Jeffrey Aydell should be dead.
A month ago, the 14-year-old was in a near-fatal car accident. His mother fell asleep at the wheel and smashed the car into a guardrail.
"The front of the car was up against my chest, the hood was up against my head," the high school sophomore from Denham Springs, La., recalls. "I had to pull myself out."
Coming upon the wreck, Jeffrey recalls, the emergency medical technicians were surprised any of the passengers lived.
The teenager's arm was fractured, and a piece of the bone is being held in with pins. He wears a clunky black splint that spans from wrist to bicep.
But Jeffrey thinks he survived for a reason. He's part of a team of 23,000 teenagers nationwide volunteering in a Christian-based project called "World Changers."
"I think God let me survive because he wanted me to come," he says while rolling primer paint on a church wall. "It's the reason I came."

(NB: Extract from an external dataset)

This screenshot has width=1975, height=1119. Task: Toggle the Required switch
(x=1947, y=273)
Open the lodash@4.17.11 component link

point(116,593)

This week in Tampa, 10 World Changers crews - 91 volunteers altogether - are donating labor. Five of the crews are partnering with churches and running vacation Bible schools; the rest are working on construction projects.
Jeffrey came to Tampa with a youth group from his church, Zoar Baptist of Baton Rouge, La. He and his teammates spent 36 hours roofing, painting, scouring sinks and scrubbing toilets at New Tampa Baptist Church in Lutz.
It's also a chance for strangers to forge friendships. Most crews comprise youths from several churches; many of those who came to Tampa hailed from the Southeast.
World Changers, a ministry of the North American Mission Board based in Alpharetta, Ga., designates teams of teens and adult chaperons to different locations and projects - building homes, repairing roofs, running kids' camps, serving meals to the homeless and assisting the elderly.
From March to August, groups travel to cities across the country, from Buffalo, N.Y., to San Diego. By the end of the summer, World Changers estimates, the network of volunteers will have donated more than $16 million in labor.
Compare that with the group's first project 19 years ago, when 137 youngsters and adults met in Briceville, Tenn., for a week. In 1992, the ministry added international sites to its list of destinations.
Communications specialist Addie Shue, 20, worked as a World Changers volunteer for five years before she stepped into a staff position.
"I've learned so much," the college junior says, "but really the whole purpose of World Changers is to put action to our faith and to show the love of Christ through our actions."
Donna Knight, 49, serves as a chaperon for her group from Eastside Baptist in Marietta, Ga. She agrees that Christians can best demonstrate their beliefs by helping others.
"It's one thing to sit in a pew," she says. "It's another thing to live out your faith."
Joining Knight as one of the adult volunteers from the Marietta church is Rachel Barnes, 19, who attends college in Nashville. This week in Florida, there was no sunbathing on the beach. Barnes rolled up her sleeves and went to work.
"If it's service, then I can do it," says the nursing major. However, she does have one condition. "I don't go up on the roof. I'm afraid of heights," she says. "So that would be a stretch for me."
Instead of earning extra cash as a summer lifeguard or grocery store cashier, the middle and high school students pay for the privilege of doing community service. It comes to an average of $260 a student, which goes toward their housing and food.
Andrew Barmer doesn't mind. The high school sophomore from North Carolina says he "wouldn't miss this for hardly anything." It's his third time volunteering with World Changers.
"It's fun," he says. "Even when you're working, you're still having a blast with all your friends."